-- start Excerpted text --
# My New Loft



## benjajudy01 (Feb 18, 2007)

This is my New Loft which makes number four. I have been in the White Dove Release Business now for four years since I retired from the NC Highway Patrol and have ENJOYED every minute of it. I have joined the Tarhill Pigeon Racing Club and plan on racing this year in the young bird season.


----------



## benjajudy01 (Feb 18, 2007)

*New Loft*

A few more pictures of my New Loft


----------



## benjajudy01 (Feb 18, 2007)

*New Loft*

Last picture


----------



## Msfreebird (Sep 23, 2007)

WOW! Very very nice


----------



## Big T (Mar 25, 2008)

Wow!!!!!! That is nice.

Tony


----------



## Mader631 (Sep 7, 2008)

Sweet Loft........................


----------



## Gnuretiree (May 29, 2009)

Very nice set up - Where are you getting the birds to race this year? When do the YB races start in your area? - Also - any luck attracting Purple Martins to that bird house?


Hugh


----------



## Covenant Loft (Feb 10, 2009)

Very nice, how many hours did it take to build and what is the material being used on the floor? Enjoy that new loft and post pics with the birds in it for us. We enjoy pics.

Walter <><


----------



## c.hert (Jan 15, 2010)
-- end Excerpted text --
-- start Material shown --
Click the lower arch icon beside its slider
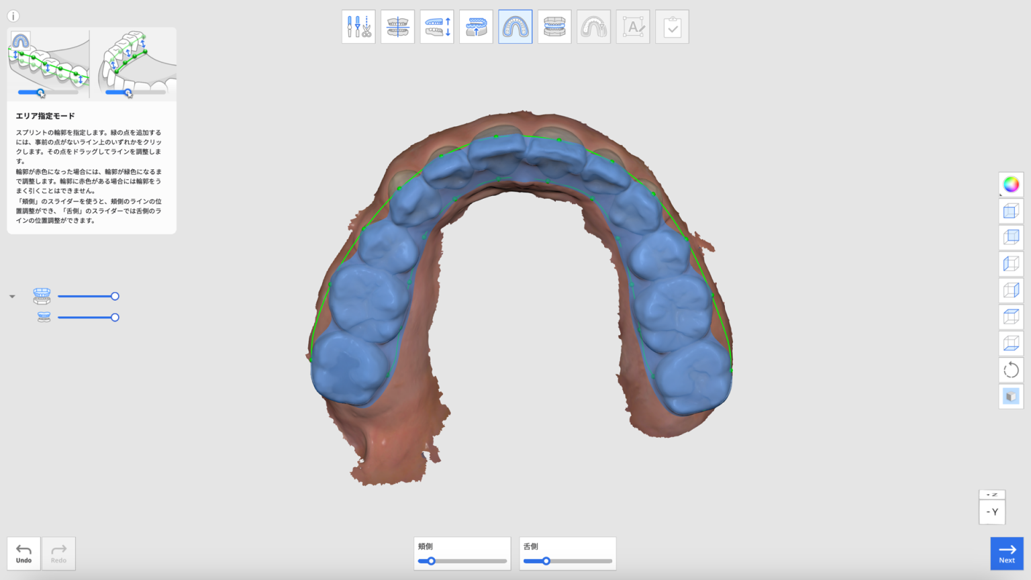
-- end Material shown --
-- start Material shown --
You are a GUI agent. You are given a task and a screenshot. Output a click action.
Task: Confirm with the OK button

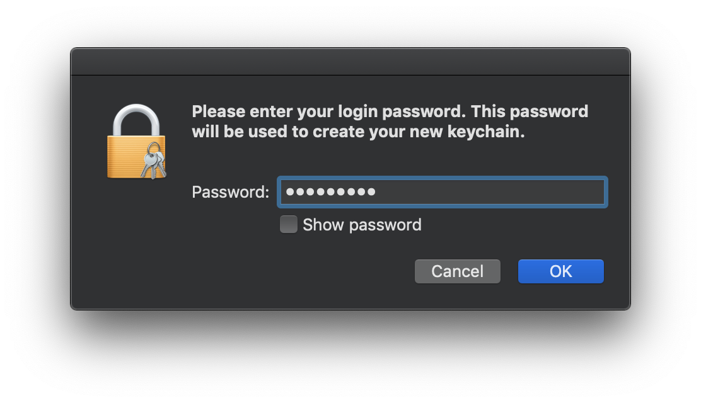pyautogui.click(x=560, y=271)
-- end Material shown --
**Exercise A**
In the pigeon loft forum thread, what job did benjajudy01 retire from before starting the White Dove Release business?
**Exercise B**
Write the next part of the pigeon loft forum thread, picking up right after its last line.

**Exercise result A**
The NC Highway Patrol.

**Exercise result B**
A loft of beauty and what kind of ventalating things do you have and what is that silver solar looking like thing behind it in one of your pictures and is that a trailer that you began with originally---beautiful loft---thanks for sharing---Those nest boxes are nice too..--everything is nice....c.hert


----------



## Shadybug Lofts (Mar 13, 2010)

I think I saw that small loft of yours on the redrose lofts web sight


----------



## Guest (Apr 11, 2010)

damn sam I want that loft lol... you have a great loft there , so roomy and very well put together  great job my friend


----------



## sandiego (Jan 11, 2008)

loving it!!!! nice job.


----------



## billyr70 (Jun 11, 2009)

VERY nice.... I love the Avery as well..


----------



## mrharleyrider (Dec 31, 2009)

very nice indeed
enjoy retirement,i have 8 yrs to go
steve


----------



## Bluecheckard (Jun 23, 2008)

wow very nice loft and very nice view.... wish i have the same space you have there... good luck on your YB race...


----------



## blackknight01 (Feb 20, 2010)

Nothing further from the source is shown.